→ Work to complete
Could you give the data below again exactly, apart from the pictures?

→ Material for the task
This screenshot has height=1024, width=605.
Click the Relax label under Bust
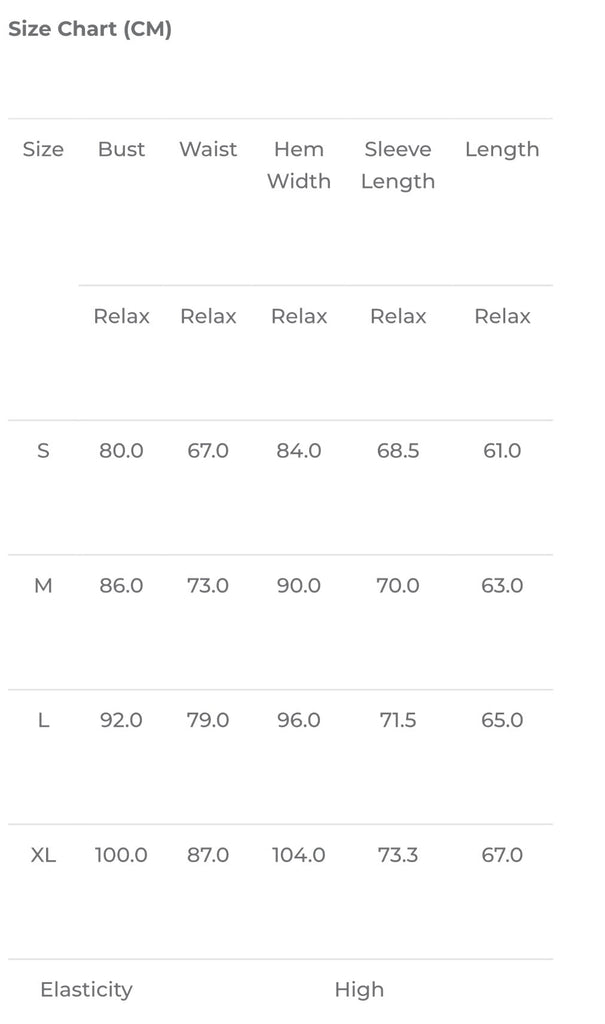pos(121,317)
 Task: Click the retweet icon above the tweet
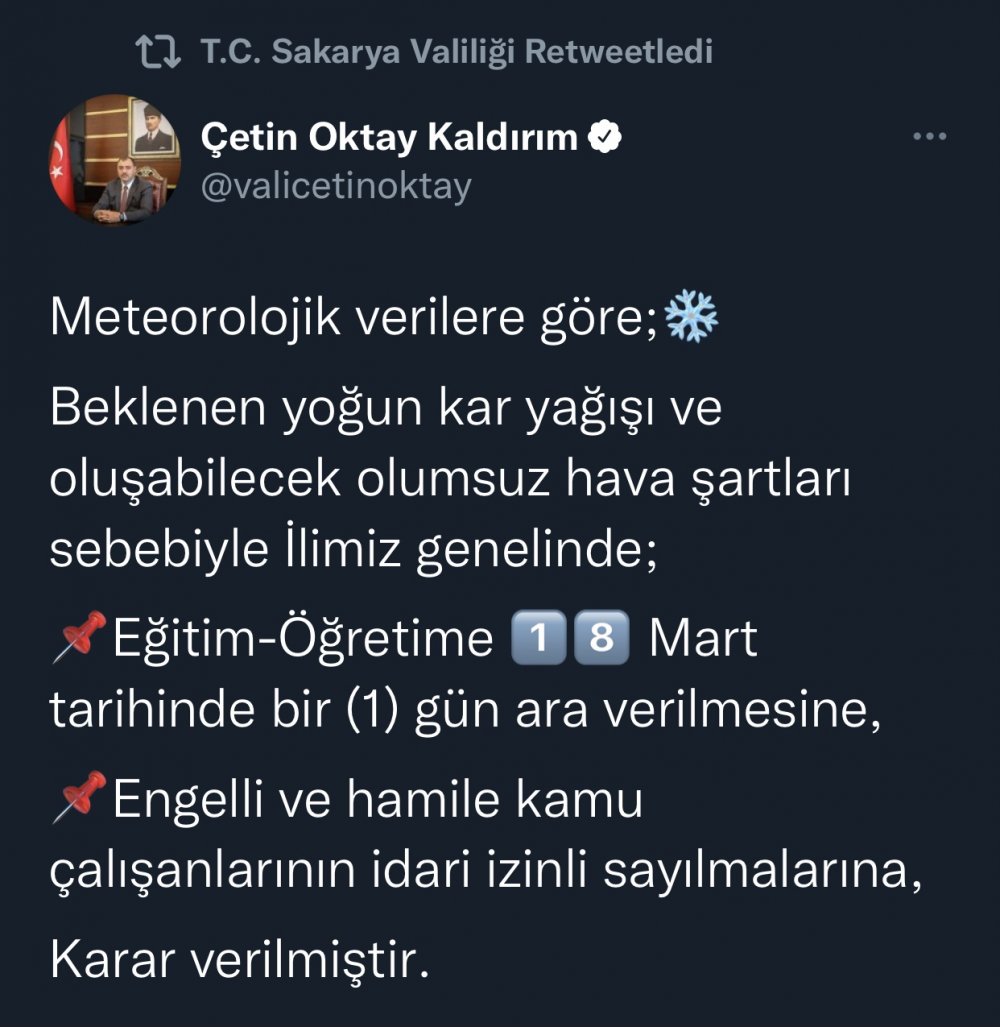pos(158,52)
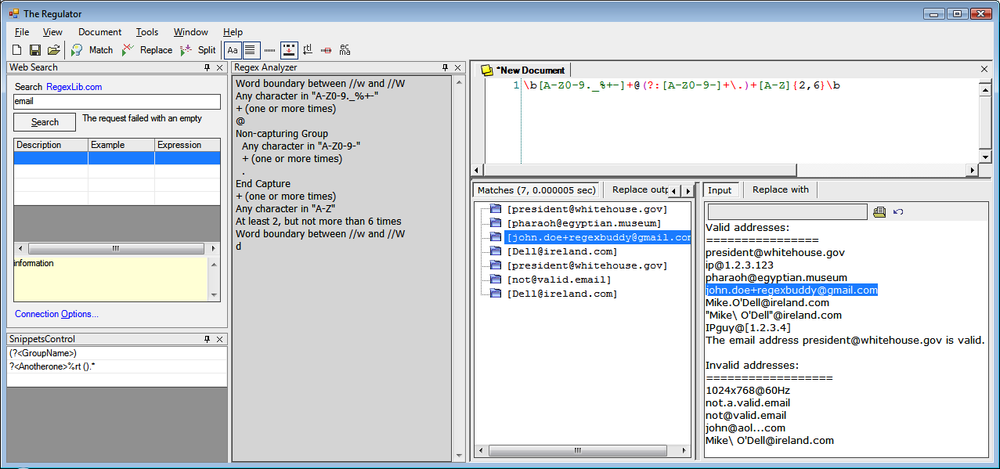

→ Result for this task
This screenshot has height=1024, width=605.
Click the Relax label under Bust
pos(121,317)
 Task: Click the retweet icon above the tweet
pos(158,52)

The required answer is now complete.